Она села рядом с ним на пол, и, прижавшись поближе, положила голову ему на плечо. Как и следовало ожидать, он обнял ее. Как и всегда, это вызывало у него улыбку. Эфрат снова было тепло и это было странно. Все происходящее казалось ей по меньшей мере странным. У нее толком не было времени осознать случившееся, события происходили как будто были заранее кем-то спланированы, а ей оставалось только успевать озвучивать свои реплики. И вместе с этим она знала, ей это только казалось. Ничто в мире не происходит без нашего соучастия.
— Принципы разрушили больше жизней, чем все происки Дьявола вместе взятые. Разрушили бы и мою, не будь она вечной. К счастью, у меня было достаточно времени, чтобы понять, как важно ценить кого-то, кто рядом. Вне принципов. Вместо того, чтобы делать кого-то частью уравнения, задачей, которую надо решить, сделай его живым, недели его жизнью, — Эфрат снова согревалась его теплом и тоже улыбалась, — потому что когда ты ставишь принципы выше жизни, под твоими ногами разверзается пропасть, и никто не поймает тебя, пока ты будешь лететь на дно. Но если между пленом собственного разума и жизнью, которая происходит с тобой здесь и сейчас, ты выбираешь жизнь вопреки всяким принципам, то небо над твоей головой загорается миллионами новых звезд, за каждой из которых лежат миллионы новых миров.
— Ты всегда это знала?
— Знала — да, — она немного помолчала, — когда я жила в храме, эти истории были записаны на стенах, у нас были карты, рассказывающие как создать из человека связующее звено между небом и землей, как сделать человека тем, кто объединит в себе небо и землю.
— Судя по тому, что происходит вокруг… что-то пошло не так.
Эфрат молчала, отгоняя от себя воспоминания. Погружаясь лицом в шелк его рубашки, задевая губами ее кожу, ощущая почти что невесомость, она старалась не слышать голоса в своей голове, которые никогда не смолкали, догоняя ее сквозь сменяющие друг друга эпохи. Она изо всех сил пыталась оторваться от них, заглушить громкими звуками музыки и голосами тех, кто рядом. Но всегда слышала те голоса, как будто они звучали в самой ее крови, напоминая, откуда она пришла и как стала той, кем стала.

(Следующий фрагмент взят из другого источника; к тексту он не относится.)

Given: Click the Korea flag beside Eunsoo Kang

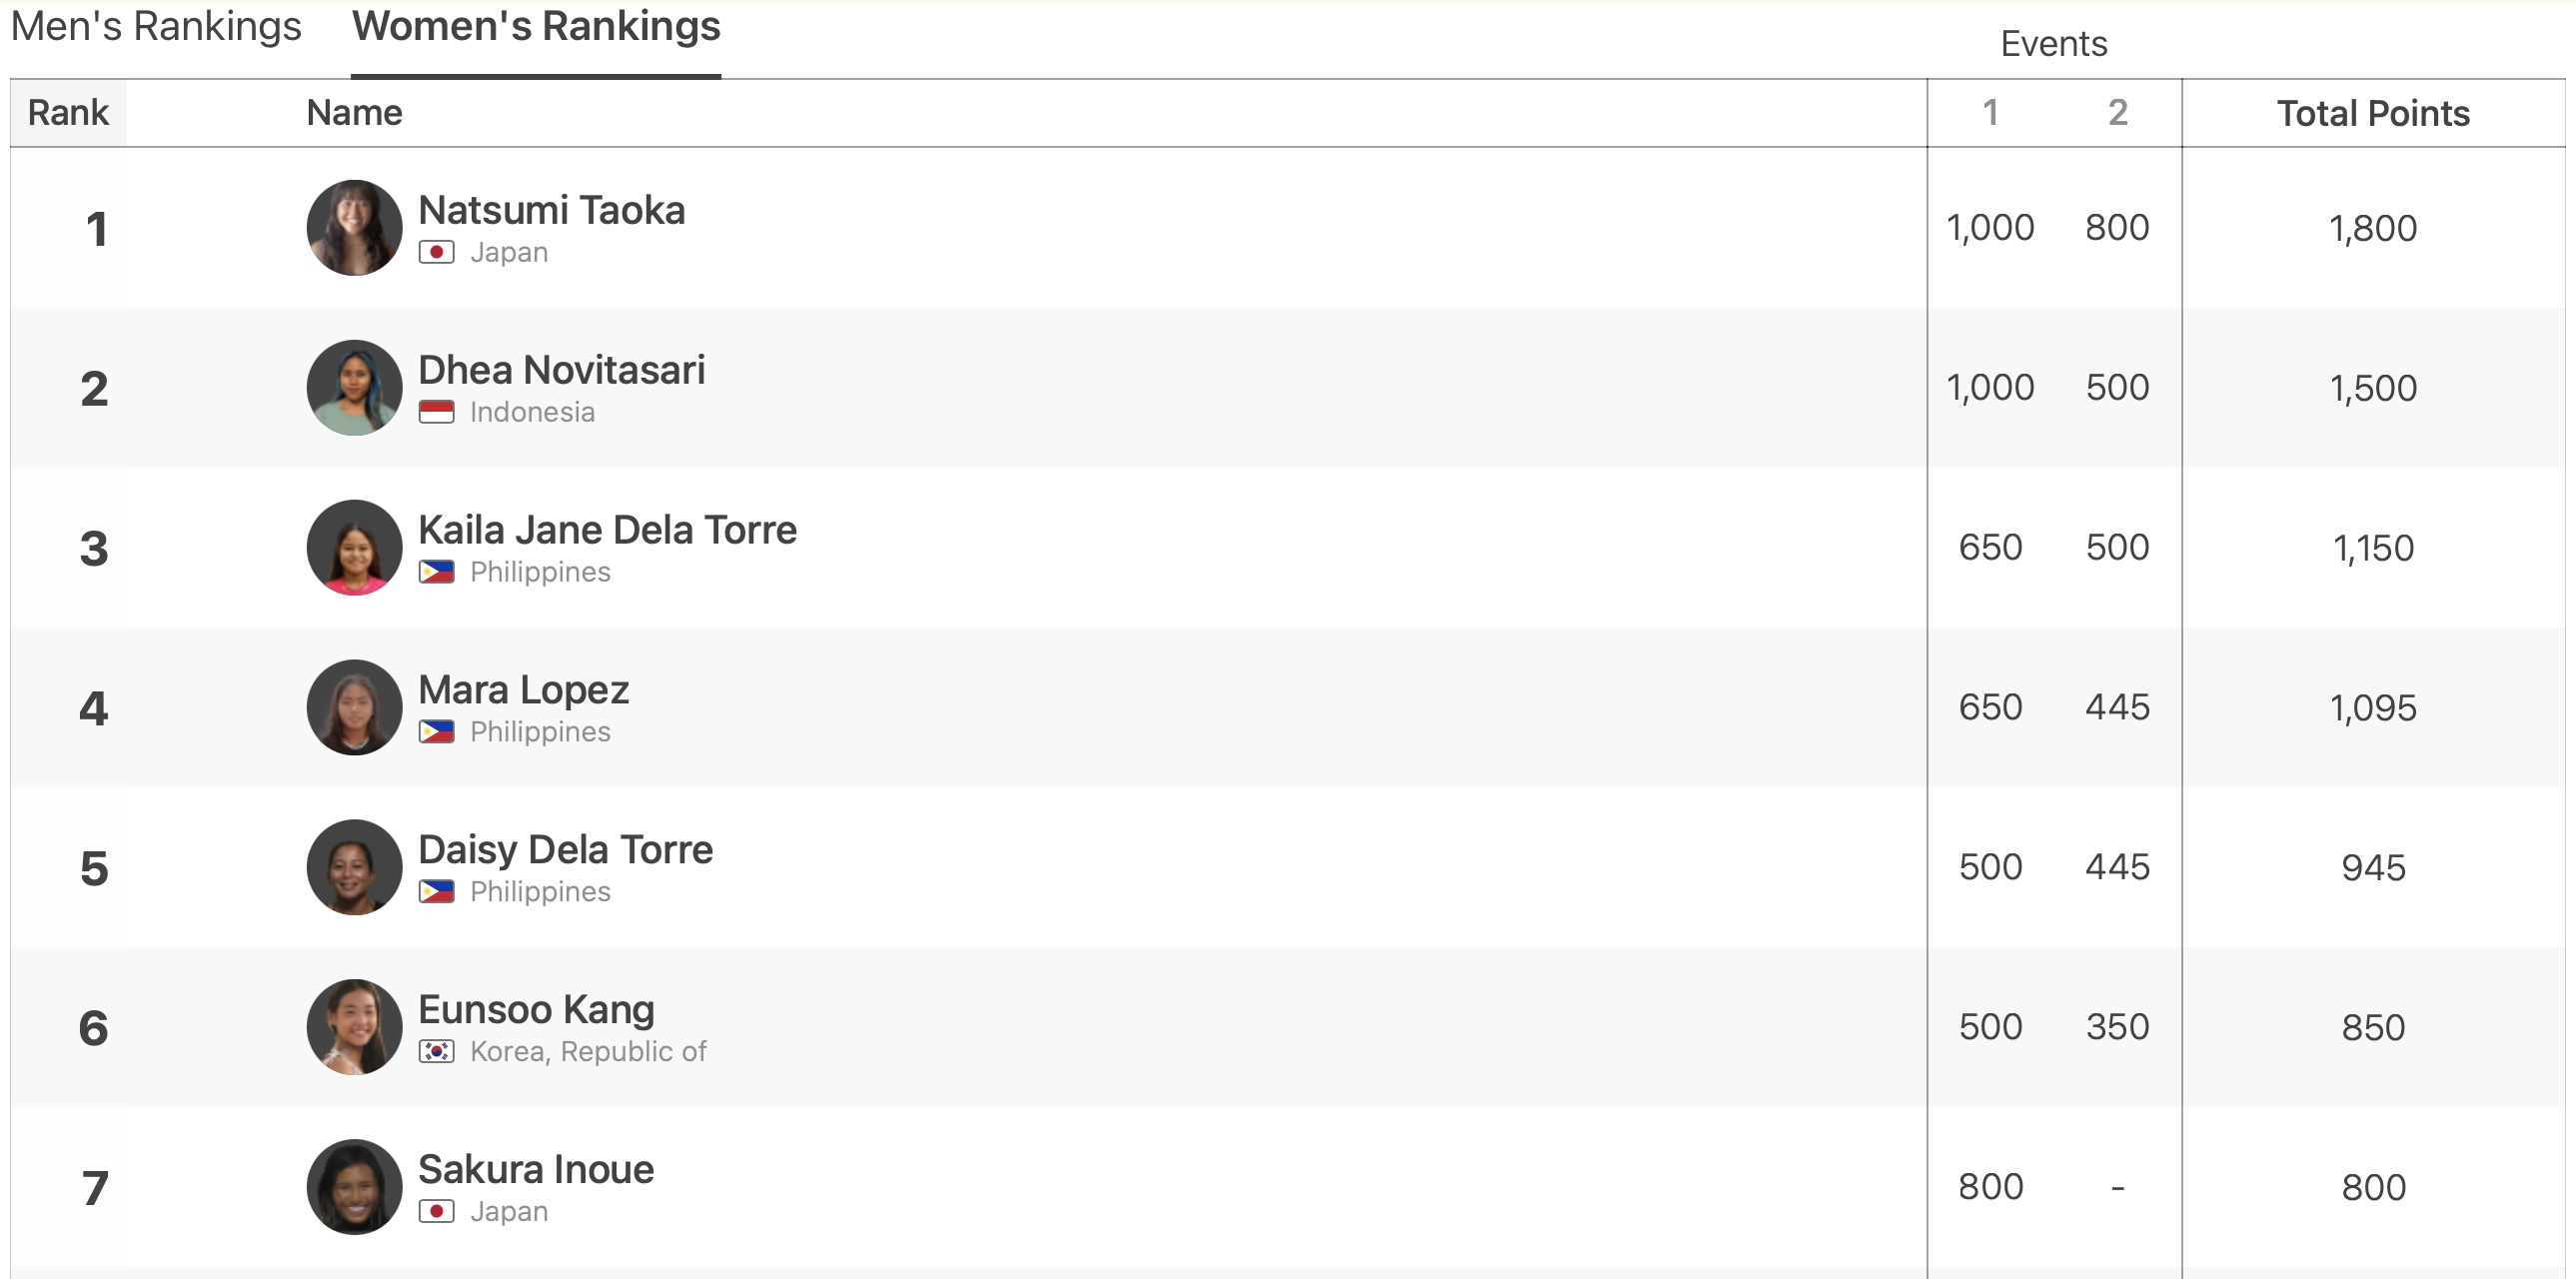Looking at the screenshot, I should click(436, 1052).
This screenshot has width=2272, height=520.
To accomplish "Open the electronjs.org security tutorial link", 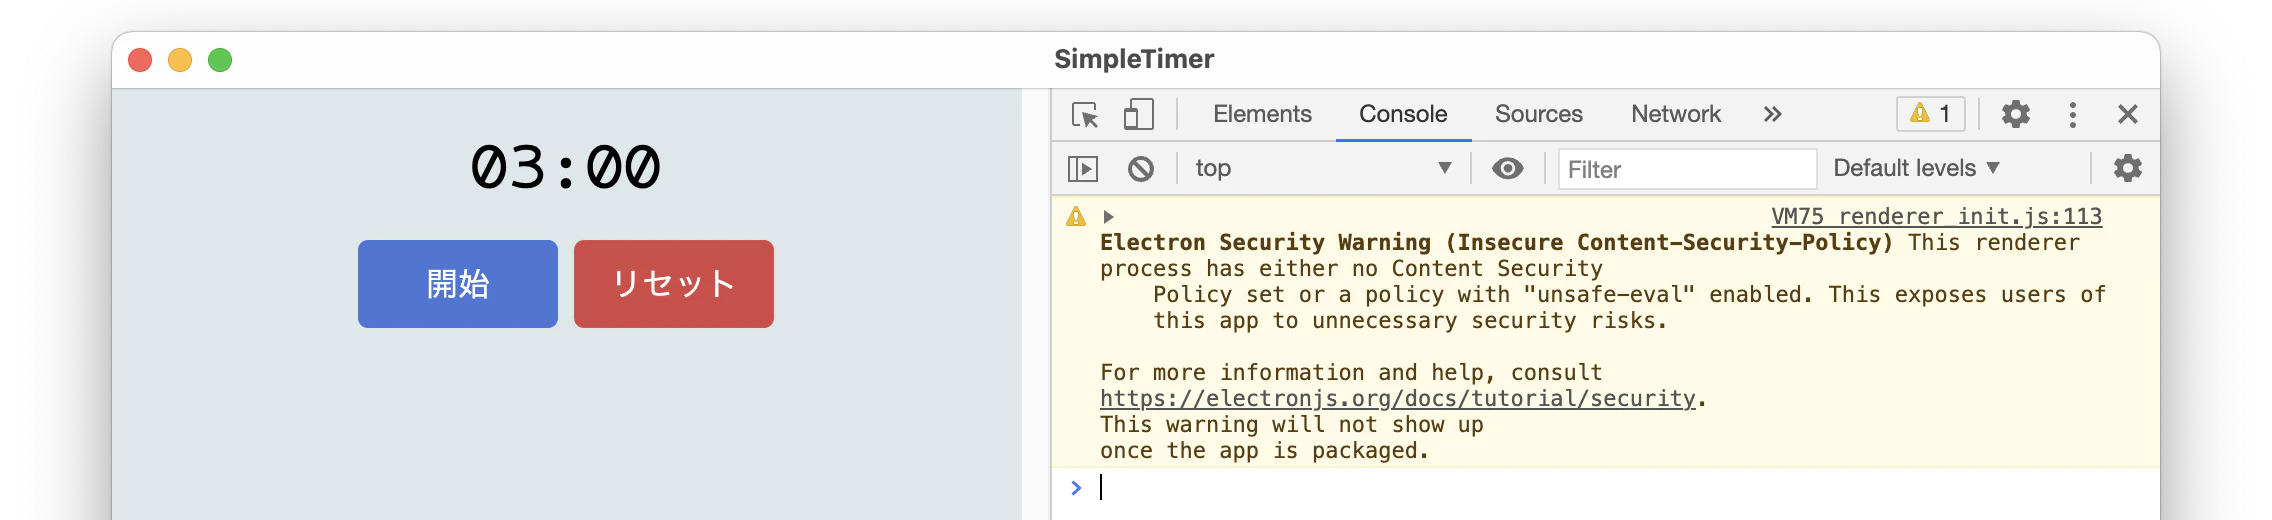I will coord(1398,398).
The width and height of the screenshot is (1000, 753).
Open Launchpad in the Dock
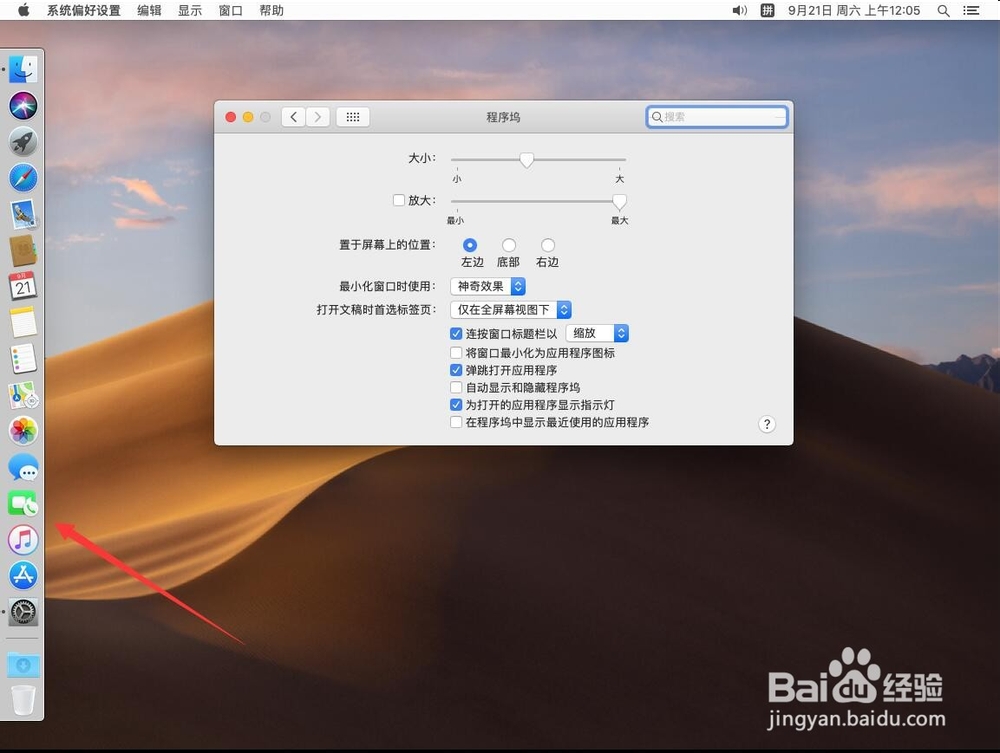tap(22, 141)
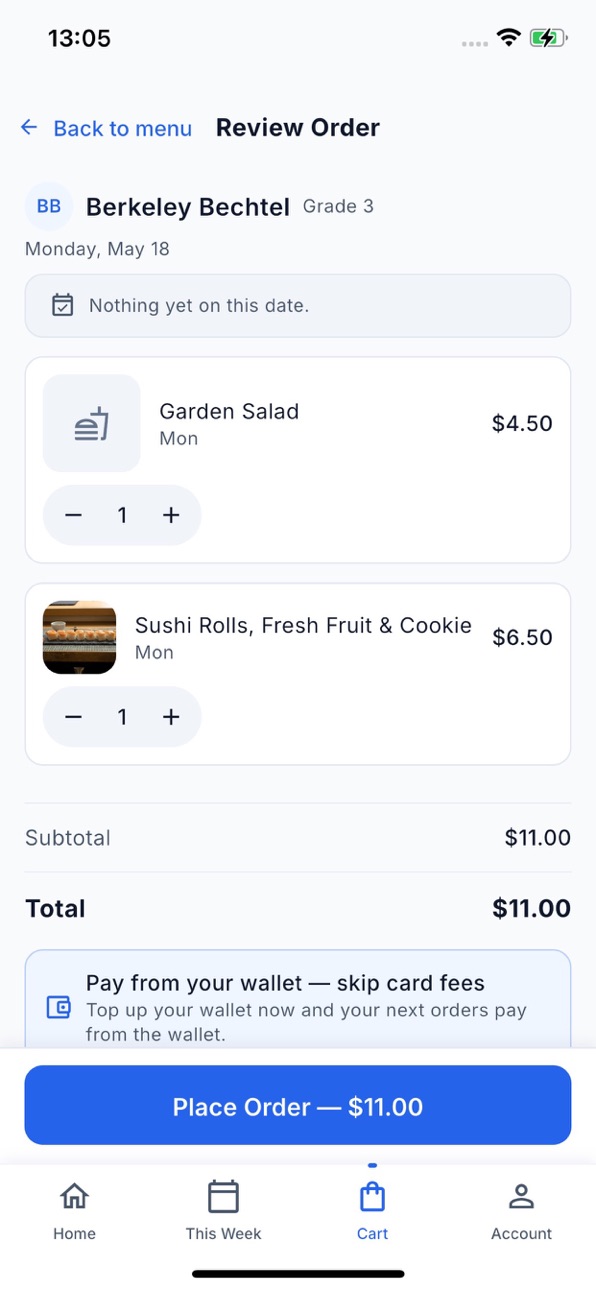Tap the Berkeley Bechtel student name
596x1290 pixels.
[188, 207]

— Иногда люди совершают что-то настолько плохое, что ткань мира надрывается и приходит тьма, которая начинает менять мир, шаг за шагом присваивая его себе. Кто-то достаточно силен, чтобы перейти на ее сторону и преобразиться в драгоценную, сияющую в ночи звезду…
— Ты — небо, полное звезд.
— Да, как-то так, — она продолжала, не замечая, как он рассматривает ее в открывшемся ему новом мире. Эфрат была похожа на мерцающее звездами ночное небо, чья тьма ставилась тем глубже, чем ярче сияли звезды. До перехода он только представлял ее такой, сейчас он ясно ее видел. — И так должно быть. Видишь ли, зло содержит зерно разрушения в себе самом, если люди поддаются злу, впускают его в себя и в свой мир, они начинают терять себя и мир, в котором живут. Ведь зло не существует само по себе, ему нужен кто-то, кто проведет его в мир, оно не дает новую жизнь, а только разрушает.
— Разрушение всегда казалось мне естественной частью жизни. Иначе жизни бы стало слишком много, — Рахмиэль размышлял вслух.